NITROGEN LIMITATION ADAPTATION Recruits PHOSPHATE2 to Target the Phosphate Transporter PT2 for Degradation during the Regulation of Arabidopsis Phosphate Homeostasis

• Published in: The Plant cell Vol. 26; no. 1; pp. 454 - 464
• Main Authors: Park, Bong Soo, Seo, Jun Sung, Chua, Nam-Hai
• Format: Journal Article
• Language: English
• Published: United States American Society of Plant Biologists 01.01.2014
• Subjects: Antibodies; Arabidopsis - metabolism; Arabidopsis Proteins - analysis; Arabidopsis Proteins - metabolism; Arabidopsis Proteins - physiology; Gels; Gene expression regulation; Homeostasis; Phosphate Transport Proteins - analysis; Phosphate Transport Proteins - metabolism; Phosphates; Phosphates - metabolism; Plant cells; Protein Stability; Proteolysis; Starvation; Transgenic plants; Ubiquitin-Conjugating Enzymes - metabolism; Ubiquitin-Conjugating Enzymes - physiology; Ubiquitin-Protein Ligases - analysis; Ubiquitin-Protein Ligases - metabolism; Ubiquitin-Protein Ligases - physiology; Ubiquitins; Yeasts
• ISSN: 1040-4651; 1532-298X
• DOI: 10.1105/tpc.113.120311

The NITROGEN LIMITATION ADAPTION (NLA) gene was initially shown to function in nitrogen limitation responses; however, recent work shows that the nla mutant hyperaccumulates Pi, phenocopying the Pi signaling mutant pho2. PHO2 encodes a putative E2 conjugase, UBC24. Here, we show that NLA is an E3 ligase that specifically requires UBC24 for polyubiqurtination in Arabidopsis thaliana. Among five members of the Pht1 Pi-transporter family tested, NLA associates only with PT2 (Pht1;4). The NLA-UBC24 pair mediates polyubiquitination of PT2 but not PT1. Posttranslational decay of PT2 at high Pi is blocked in pho2 and inhibited by MG132, indicating the requirement of UBC24 and 26S proteasomes. Consistent with NLA/UBC24 function, induced NLA expression causes a UBC24-dependent decrease in PT2 levels. Confocal microscopy of fusion proteins revealed an NLA/PT2 interaction at the plasma membrane. Collectively, these results show that under Pi-replete conditions, NLA and UBC24 target the PT2 transporter for destruction.

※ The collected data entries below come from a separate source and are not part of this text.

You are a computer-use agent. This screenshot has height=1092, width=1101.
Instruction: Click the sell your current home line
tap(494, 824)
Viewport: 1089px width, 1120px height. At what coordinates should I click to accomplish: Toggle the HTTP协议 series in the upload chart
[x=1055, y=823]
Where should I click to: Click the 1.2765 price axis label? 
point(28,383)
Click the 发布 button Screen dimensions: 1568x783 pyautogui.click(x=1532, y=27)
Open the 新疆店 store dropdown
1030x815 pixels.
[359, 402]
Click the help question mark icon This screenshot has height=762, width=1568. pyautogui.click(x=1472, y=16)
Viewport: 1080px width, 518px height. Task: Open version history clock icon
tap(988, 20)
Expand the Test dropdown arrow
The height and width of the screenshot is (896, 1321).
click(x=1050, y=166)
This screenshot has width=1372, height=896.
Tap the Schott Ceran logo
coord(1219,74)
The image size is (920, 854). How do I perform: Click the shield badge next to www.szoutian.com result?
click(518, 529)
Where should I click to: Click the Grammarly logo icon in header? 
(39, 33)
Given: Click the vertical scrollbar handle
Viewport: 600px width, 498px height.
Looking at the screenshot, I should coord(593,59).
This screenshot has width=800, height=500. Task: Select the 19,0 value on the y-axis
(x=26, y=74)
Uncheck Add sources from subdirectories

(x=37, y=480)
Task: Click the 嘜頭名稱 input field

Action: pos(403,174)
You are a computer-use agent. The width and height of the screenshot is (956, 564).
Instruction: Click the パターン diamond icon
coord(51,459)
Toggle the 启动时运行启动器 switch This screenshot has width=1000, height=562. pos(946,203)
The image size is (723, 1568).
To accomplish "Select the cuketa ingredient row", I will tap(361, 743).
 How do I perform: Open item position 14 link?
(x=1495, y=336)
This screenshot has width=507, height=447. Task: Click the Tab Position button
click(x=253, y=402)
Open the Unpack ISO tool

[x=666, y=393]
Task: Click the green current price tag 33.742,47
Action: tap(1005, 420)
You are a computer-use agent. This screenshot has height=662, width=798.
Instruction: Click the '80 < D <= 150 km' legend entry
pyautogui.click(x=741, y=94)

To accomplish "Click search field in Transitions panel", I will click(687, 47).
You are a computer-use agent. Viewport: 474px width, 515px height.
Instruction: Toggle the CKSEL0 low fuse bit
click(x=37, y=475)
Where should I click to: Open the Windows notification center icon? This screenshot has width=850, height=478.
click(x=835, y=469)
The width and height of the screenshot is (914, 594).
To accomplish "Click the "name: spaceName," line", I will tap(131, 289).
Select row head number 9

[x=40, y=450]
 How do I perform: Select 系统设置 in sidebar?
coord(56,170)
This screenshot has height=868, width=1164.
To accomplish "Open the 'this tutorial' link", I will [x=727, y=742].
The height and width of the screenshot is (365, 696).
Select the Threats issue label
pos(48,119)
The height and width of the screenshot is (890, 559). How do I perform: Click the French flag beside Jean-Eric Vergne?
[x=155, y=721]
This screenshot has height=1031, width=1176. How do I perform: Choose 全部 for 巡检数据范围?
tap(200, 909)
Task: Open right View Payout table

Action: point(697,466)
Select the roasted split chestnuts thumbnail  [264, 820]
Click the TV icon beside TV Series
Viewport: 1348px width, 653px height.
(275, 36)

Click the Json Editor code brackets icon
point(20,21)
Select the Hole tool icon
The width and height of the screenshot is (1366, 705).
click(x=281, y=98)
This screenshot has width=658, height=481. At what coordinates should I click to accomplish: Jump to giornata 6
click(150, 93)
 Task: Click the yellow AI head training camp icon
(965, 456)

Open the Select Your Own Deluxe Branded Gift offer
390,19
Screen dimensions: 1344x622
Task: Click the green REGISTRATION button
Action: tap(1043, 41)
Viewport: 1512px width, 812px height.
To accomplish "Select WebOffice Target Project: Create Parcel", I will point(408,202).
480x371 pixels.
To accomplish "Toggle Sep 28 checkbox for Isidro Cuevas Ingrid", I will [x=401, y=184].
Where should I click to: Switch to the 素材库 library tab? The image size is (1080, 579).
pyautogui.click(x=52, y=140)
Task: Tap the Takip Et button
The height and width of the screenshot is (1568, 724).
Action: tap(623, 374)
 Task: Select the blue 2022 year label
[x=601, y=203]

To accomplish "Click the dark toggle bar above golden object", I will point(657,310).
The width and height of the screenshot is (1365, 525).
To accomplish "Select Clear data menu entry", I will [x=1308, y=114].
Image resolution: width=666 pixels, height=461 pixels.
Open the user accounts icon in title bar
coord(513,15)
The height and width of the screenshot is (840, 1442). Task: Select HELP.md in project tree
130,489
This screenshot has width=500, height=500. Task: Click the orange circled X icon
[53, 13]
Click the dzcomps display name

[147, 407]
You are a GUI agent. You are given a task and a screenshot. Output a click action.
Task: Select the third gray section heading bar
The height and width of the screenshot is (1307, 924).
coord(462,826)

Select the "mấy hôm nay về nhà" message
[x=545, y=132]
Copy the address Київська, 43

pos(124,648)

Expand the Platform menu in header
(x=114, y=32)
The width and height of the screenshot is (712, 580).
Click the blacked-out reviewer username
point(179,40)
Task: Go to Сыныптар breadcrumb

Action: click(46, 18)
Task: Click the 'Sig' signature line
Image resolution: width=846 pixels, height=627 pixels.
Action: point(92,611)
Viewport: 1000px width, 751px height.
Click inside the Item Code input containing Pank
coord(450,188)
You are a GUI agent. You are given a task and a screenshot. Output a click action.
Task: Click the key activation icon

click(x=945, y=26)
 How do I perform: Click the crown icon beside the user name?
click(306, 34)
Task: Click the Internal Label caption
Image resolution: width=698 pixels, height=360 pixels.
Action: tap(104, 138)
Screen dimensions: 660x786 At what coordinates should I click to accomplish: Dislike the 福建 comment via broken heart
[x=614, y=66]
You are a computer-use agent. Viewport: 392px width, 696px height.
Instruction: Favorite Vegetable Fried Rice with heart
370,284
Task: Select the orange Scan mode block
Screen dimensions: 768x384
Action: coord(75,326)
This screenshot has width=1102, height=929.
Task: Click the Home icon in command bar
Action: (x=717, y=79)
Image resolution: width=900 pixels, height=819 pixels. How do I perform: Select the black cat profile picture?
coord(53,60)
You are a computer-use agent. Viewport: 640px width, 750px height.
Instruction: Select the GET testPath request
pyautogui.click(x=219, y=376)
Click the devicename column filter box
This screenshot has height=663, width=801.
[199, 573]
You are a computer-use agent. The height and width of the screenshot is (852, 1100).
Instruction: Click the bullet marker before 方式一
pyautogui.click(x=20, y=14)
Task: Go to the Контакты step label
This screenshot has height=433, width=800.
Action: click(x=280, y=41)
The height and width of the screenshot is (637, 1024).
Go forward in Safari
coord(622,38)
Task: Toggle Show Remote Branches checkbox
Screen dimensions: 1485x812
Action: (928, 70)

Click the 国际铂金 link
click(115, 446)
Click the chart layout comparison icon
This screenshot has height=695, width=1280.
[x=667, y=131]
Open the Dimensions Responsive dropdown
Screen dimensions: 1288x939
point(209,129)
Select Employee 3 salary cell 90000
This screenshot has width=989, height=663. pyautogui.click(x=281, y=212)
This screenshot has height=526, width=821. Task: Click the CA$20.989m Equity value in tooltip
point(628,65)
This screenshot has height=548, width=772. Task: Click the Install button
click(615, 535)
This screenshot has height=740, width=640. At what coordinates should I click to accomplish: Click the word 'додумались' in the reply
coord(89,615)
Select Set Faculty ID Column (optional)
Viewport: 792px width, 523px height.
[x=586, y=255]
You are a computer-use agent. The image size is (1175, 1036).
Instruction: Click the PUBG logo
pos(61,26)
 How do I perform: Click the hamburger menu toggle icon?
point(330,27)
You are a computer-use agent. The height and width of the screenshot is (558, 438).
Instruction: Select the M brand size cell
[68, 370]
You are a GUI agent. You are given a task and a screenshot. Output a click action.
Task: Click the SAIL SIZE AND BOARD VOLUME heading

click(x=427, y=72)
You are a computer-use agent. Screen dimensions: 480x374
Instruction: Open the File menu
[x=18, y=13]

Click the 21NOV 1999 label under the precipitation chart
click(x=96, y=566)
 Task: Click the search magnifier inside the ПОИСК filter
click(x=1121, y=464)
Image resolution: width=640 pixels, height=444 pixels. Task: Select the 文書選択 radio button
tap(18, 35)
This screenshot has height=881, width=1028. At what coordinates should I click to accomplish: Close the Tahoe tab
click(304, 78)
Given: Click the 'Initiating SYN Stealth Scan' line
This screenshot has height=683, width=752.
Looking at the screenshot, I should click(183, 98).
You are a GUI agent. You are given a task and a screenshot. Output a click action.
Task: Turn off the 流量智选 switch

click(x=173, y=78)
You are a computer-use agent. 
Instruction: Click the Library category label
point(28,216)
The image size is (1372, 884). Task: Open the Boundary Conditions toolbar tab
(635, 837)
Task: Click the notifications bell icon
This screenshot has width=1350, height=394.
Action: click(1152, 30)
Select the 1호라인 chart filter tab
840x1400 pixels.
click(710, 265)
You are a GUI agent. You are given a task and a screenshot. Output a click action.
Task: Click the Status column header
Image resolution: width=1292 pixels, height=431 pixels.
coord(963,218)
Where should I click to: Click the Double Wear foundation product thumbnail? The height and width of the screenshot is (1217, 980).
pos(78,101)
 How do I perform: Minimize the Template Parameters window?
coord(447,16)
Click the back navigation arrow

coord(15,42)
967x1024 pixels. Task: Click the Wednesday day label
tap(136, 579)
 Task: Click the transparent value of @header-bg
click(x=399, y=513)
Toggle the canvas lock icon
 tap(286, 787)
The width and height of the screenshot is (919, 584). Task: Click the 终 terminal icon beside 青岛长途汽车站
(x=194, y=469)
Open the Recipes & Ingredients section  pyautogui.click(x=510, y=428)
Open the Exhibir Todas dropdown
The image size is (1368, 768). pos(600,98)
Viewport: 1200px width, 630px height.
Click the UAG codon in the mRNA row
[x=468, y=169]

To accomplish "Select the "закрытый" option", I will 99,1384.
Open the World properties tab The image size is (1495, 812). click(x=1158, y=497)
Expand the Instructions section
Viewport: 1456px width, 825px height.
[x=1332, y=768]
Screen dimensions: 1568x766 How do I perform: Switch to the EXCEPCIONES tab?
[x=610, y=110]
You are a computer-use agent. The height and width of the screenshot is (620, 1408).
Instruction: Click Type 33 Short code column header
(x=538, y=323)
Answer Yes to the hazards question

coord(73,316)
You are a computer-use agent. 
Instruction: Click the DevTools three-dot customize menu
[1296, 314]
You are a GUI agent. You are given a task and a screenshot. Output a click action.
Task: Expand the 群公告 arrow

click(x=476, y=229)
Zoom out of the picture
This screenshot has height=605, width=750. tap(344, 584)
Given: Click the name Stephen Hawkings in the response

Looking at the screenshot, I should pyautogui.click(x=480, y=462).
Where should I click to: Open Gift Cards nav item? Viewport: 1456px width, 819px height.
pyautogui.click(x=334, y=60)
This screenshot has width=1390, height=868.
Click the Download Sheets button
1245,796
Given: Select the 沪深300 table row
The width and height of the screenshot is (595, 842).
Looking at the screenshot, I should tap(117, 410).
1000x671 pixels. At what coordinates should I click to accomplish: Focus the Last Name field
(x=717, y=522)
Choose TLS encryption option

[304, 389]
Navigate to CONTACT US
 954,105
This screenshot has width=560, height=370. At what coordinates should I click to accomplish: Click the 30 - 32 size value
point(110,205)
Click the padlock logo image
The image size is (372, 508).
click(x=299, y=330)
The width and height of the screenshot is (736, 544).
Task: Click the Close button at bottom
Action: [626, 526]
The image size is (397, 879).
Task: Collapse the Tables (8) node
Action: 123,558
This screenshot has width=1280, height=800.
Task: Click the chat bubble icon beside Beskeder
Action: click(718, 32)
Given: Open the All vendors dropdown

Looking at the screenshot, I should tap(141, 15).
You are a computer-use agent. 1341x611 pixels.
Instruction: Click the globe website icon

During the Pi deprivation response, NLA and PHO2 transcripts are cleaved by miR399 and miR827, respectively, and our results suggest that this downregulation relieves the posttranslational repression of PT2, allowing it to accumulate and participate in Pi uptake. Our work provides additional molecular details describing Pi signaling/homeostasis regulation by identifying NLA and UBC24 as partners and PT2 as one of their downstream targets.